Publié le 3 mai 2009

Trois Soljah réunionnais de 21 ans multiplient les sound system dans toute la province de Québec. DJ Nicky, DJ JuicyB et DJ Tyle s’apprêtent à faire vibrer le sol de Rimouski le 15 mai prochain.

Reportage texte, photos et vidéo de Anna Bellissens, en direct du Québec

DJ Nicky, DJ JuicyB, DJ Tyle
Crehall Soljah dans les studios de CHyz à l’Université Laval

Trois jeunes Réunion-nais qui veulent faire goûter les couleurs locales de la Réunion à un public québécois, c’est ce que sont les crehall Soljah. Nicolas Boyer, Laurent Métro et Bruno Poutaredy s’unissent autour d’un même but : faire apprécier le reggae-dancehall réunionnais aux habitants de la belle province.
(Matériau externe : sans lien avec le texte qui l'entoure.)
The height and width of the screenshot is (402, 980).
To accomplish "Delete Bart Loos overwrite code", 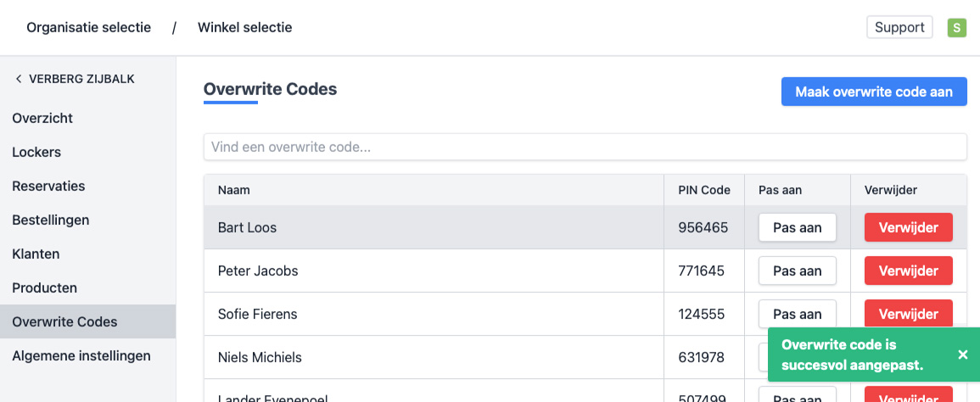I will (x=909, y=227).
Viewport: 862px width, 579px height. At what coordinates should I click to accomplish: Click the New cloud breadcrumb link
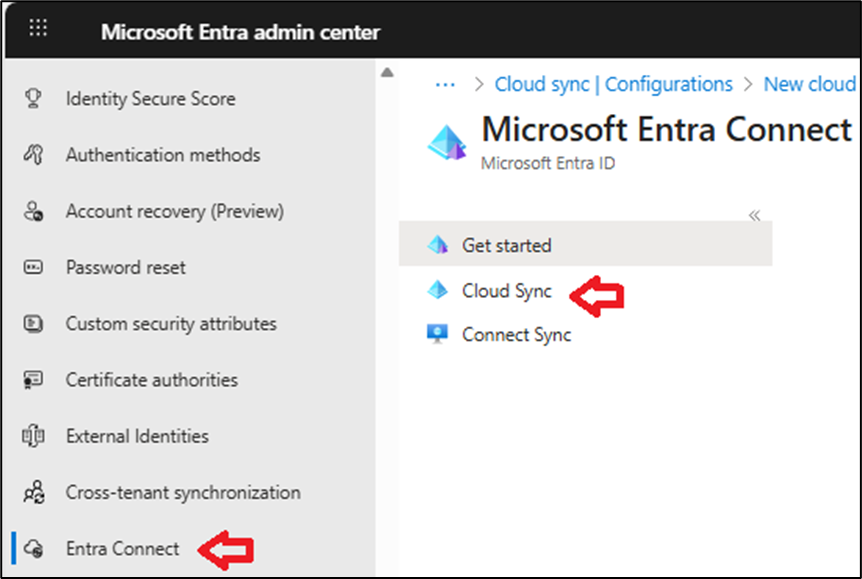pyautogui.click(x=809, y=84)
« Ce qui m’a frappé en arrivant ici, c’est l’immensité de ce territoire », se remémore Nicolas Boyer. Son étonnement ne l’a pas empêché de se fixer pour objectif de répandre le reggae réunionnais sur tout le territoire québécois. On le nomme depuis, DJ Nicky.
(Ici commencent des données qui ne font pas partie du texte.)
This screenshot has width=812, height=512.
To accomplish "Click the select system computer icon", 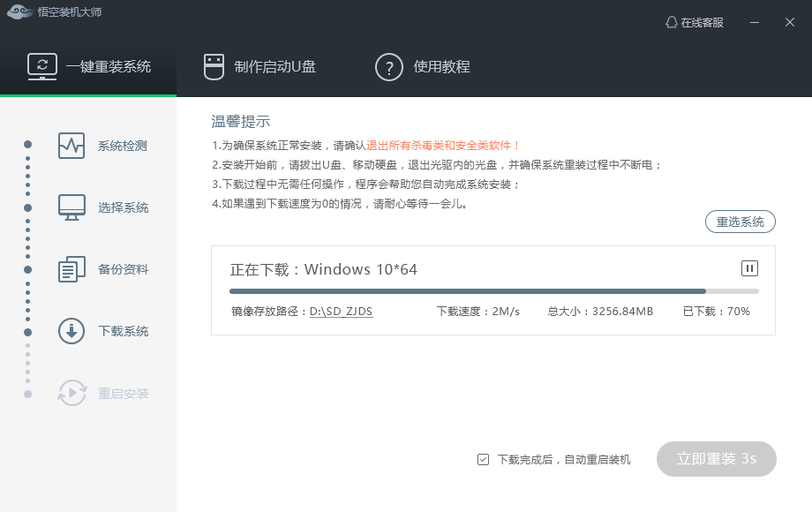I will (71, 207).
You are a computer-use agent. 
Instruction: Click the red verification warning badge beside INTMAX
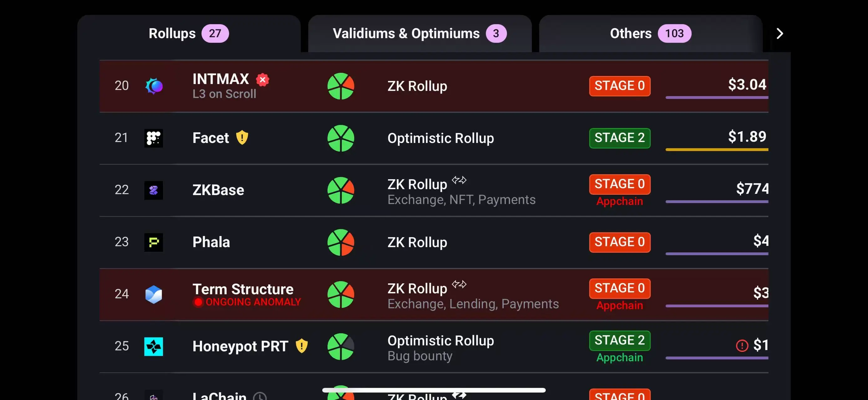click(262, 80)
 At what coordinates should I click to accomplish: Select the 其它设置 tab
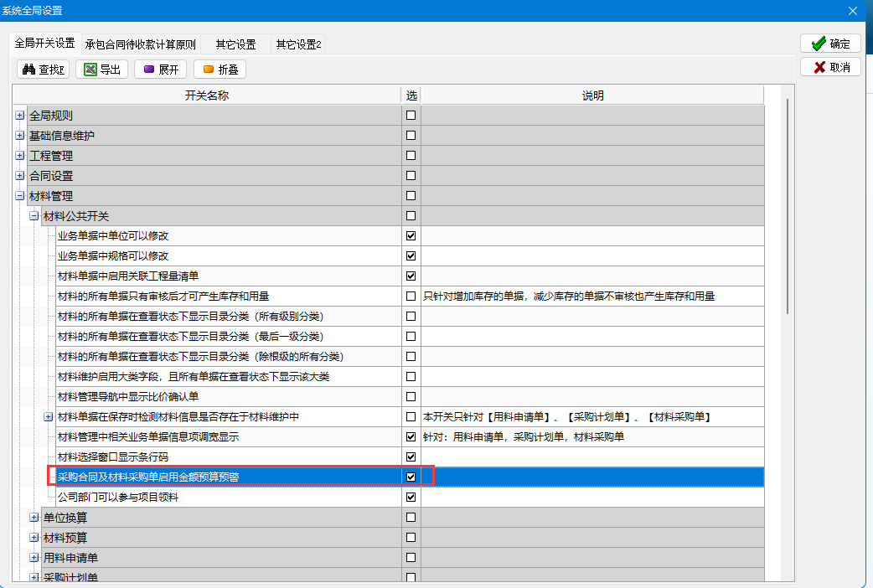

Il arrive en Gaspésie il y a trois, après son bac obtenu à la Réunion. « C’est là que de nombreux étudiants réunionnais ont été envoyés avec les bourses. Là-bas, nous étions parmi les premiers immigrants. Alors le choc est parfois brutal, autant pour nous que pour les Québécois. Les plus jeunes n’avaient jamais vu de personne de couleur de leur vie ».

Les trois jeunes de 21 ans sont arrivés au Québec en 2005 grâce aux bourses de l’ANT, l’association nationale pour l’insertion et la promotion des travailleurs de l’outre-mer. Les bacheliers de l’île de la Réunion ont en effet la possibilité de poursuivre leurs études dans la région du Bas Saint Laurent, au Nord de la province québécoise. Bruno Poutaredy est d’accord pour dire que l’entrée en matière reste difficile : « En arrivant, le choc est violent. Il faut regarder sur une carte pour voir à quel point Matane, la ville où j’ai atterri, est loin des zones urbaines ».
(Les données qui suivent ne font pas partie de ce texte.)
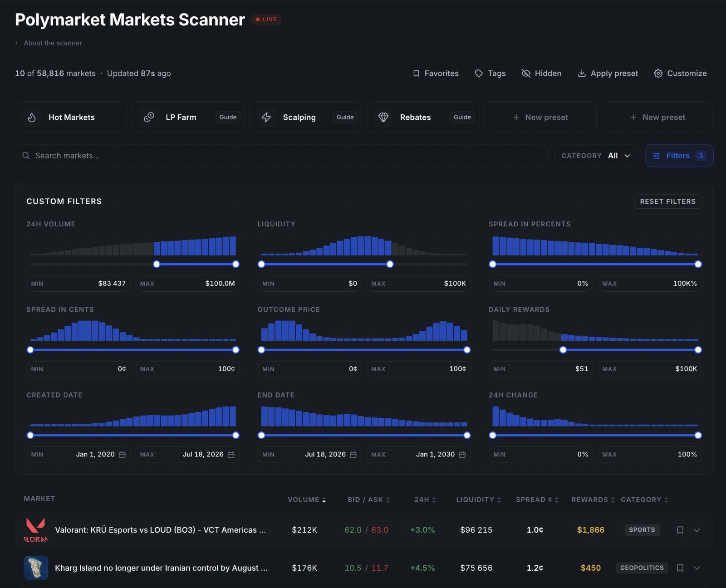Toggle the Filters panel button
The width and height of the screenshot is (726, 588).
pos(679,156)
Nicolas Boyer, Laurent Métro, Bruno Poutaredy

Laurent Métro est arrivé en Gaspésie la même année que ses deux collègues, mais il était seul dans ces débuts à Rivière-du-Loup. « J’ai pris ma valise et je me suis dis : on va aller voir ce qu’il se passe là-bas ». Nicky était, lui, accompagné d’autres étudiants réunionnais. Laurent a alors rejoint la petite communauté déjà présente. Les deux soljah, DJ à l’origine, ont décidé de former un duo. Bruno est « monté dans le wagon » quelques temps après. « J’ai eu la chance de faire une soirée une fois, Laurent et Nicky sont venus chez moi. C’est comme ça que le trio est parti ».

« Avec Nicky, on mixait chacun de notre côté déjà quatre ans avant notre départ de l’île », raconte Laurent Métro. Les DJs sont pourtant arrivés au Québec les mains vides. « C’est à partir du moment où on a trouvé du matériel qu’on a commencé à faire du son, à écrire nos textes pour chanter les paroles de chez nous ».

Bruno Poutaredy alias DJ JuicyB aux platines

Une fois la locomotive lancée, Laurent et Nicky ont animé des soirées en boîte de nuit, puis ont tenté de développer les sound system dans toute la province. « Notre première expérience ici, c’était dans un bar techno…Nous, bien sûr, on voulait jouer du ragga, mais ça ne marchait pas. Alors on a essayé ailleurs et ça a pris », se remémore Laurent.

Désormais à Québec, ils peuvent compter sur le soutien de leur entourage pour continuer à faire découvrir la musique couleur pays, même à 15 000 km de leur île natale. « On essaye d’importer un maximum de nouveautés grâce aux amis et à la famille restés sur l’île de la Réunion », explique Nicolas. « Pour que les Québécois apprécient cette ambiance, ça prend du temps, mais c’est en bonne voie. On ne peut pas arriver avec notre musique, leur demander de comprendre tout de suite ce que l’on dit dans nos textes, de comprendre tout de suite le créole… Mais le Dancehall a de l’avenir ici. C’est une musique dansante, les québécoises en particulier l’apprécient ».

L’équipe de l’émission West Indies, diffusée les jeudis et samedis sur Chyz

Les soirées sound system se développent, depuis, sur l’agglomération de Québec. Que ce soit au Pub universitaire, à la Ninkasi ou à l’Agitée, les adeptes du concept ont désormais le choix du lieu et du jour de la semaine. « Dans nos soirées, on retrouve de plus en plus de Québécois. Bien sûr, c’est aussi le rendez-vous d’autres cultures, mais les Québécois sont présents », observe Bruno Poutaredy avec satisfaction.

Apporter cette touche réunionnaise, c’est aussi une manière de ne pas trop se languir de son île natale, malgré l’éloignement. « Après des soirées comme celles qui s’organisent à Québec, on se sent regonflé. C’est comme si on avait pris notre dose de Réunion ! ». Bruno Poutaredy n’est pas rentré à la Réunion depuis son arrivée en Gaspésie il y a quatre ans. Il a trouvé sa manière d’importer son chez lui, pour réchauffer les hivers et les cœurs québécois.